YOUR ASSIGNMENT:
Could you set down the full listing, unchanged?

AVAILABLE DATA:

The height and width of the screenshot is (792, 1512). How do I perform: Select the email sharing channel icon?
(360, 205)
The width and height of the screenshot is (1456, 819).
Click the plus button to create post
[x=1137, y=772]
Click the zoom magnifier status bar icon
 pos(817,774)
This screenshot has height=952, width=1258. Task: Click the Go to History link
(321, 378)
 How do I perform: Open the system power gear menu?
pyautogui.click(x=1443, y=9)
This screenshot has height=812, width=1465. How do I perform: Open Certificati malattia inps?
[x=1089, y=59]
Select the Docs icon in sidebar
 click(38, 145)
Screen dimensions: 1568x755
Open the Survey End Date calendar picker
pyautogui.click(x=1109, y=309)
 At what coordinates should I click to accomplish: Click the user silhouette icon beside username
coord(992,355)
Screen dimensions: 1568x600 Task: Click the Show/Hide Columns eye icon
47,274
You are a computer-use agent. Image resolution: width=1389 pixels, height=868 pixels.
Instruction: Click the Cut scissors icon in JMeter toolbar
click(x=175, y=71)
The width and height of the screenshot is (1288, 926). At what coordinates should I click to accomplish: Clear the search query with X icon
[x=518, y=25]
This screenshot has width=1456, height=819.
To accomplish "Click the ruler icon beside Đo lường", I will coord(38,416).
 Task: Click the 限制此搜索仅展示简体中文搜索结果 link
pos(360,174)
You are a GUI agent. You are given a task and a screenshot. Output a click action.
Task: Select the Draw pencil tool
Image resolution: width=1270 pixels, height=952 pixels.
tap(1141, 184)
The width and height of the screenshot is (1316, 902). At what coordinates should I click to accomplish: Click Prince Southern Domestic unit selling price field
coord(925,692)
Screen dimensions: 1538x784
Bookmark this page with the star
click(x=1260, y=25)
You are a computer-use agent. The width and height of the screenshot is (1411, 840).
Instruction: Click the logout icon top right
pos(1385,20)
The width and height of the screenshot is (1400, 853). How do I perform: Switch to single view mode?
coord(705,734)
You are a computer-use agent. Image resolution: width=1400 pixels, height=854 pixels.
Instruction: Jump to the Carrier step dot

OUTPUT BELOW:
The height and width of the screenshot is (792, 1512). How do I perform: Select the email sharing channel icon?
(360, 205)
The width and height of the screenshot is (1456, 819).
Click the plus button to create post
[x=1137, y=772]
Click the zoom magnifier status bar icon
 pos(817,774)
This screenshot has height=952, width=1258. Task: Click the Go to History link
(321, 378)
 How do I perform: Open the system power gear menu?
pyautogui.click(x=1443, y=9)
This screenshot has height=812, width=1465. How do I perform: Open Certificati malattia inps?
[x=1089, y=59]
Select the Docs icon in sidebar
 click(38, 145)
Screen dimensions: 1568x755
Open the Survey End Date calendar picker
pyautogui.click(x=1109, y=309)
 At what coordinates should I click to accomplish: Click the user silhouette icon beside username
coord(992,355)
Screen dimensions: 1568x600 Task: Click the Show/Hide Columns eye icon
47,274
You are a computer-use agent. Image resolution: width=1389 pixels, height=868 pixels.
Instruction: Click the Cut scissors icon in JMeter toolbar
click(x=175, y=71)
The width and height of the screenshot is (1288, 926). At what coordinates should I click to accomplish: Clear the search query with X icon
[x=518, y=25]
This screenshot has width=1456, height=819.
To accomplish "Click the ruler icon beside Đo lường", I will coord(38,416).
 Task: Click the 限制此搜索仅展示简体中文搜索结果 link
pos(360,174)
You are a GUI agent. You are given a task and a screenshot. Output a click action.
Task: Select the Draw pencil tool
Image resolution: width=1270 pixels, height=952 pixels.
tap(1141, 184)
The width and height of the screenshot is (1316, 902). At what coordinates should I click to accomplish: Click Prince Southern Domestic unit selling price field
coord(925,692)
Screen dimensions: 1538x784
Bookmark this page with the star
click(x=1260, y=25)
You are a computer-use agent. The width and height of the screenshot is (1411, 840).
Instruction: Click the logout icon top right
pos(1385,20)
The width and height of the screenshot is (1400, 853). How do I perform: Switch to single view mode?
coord(705,734)
You are a computer-use agent. Image resolution: width=1400 pixels, height=854 pixels.
Instruction: Jump to the Carrier step dot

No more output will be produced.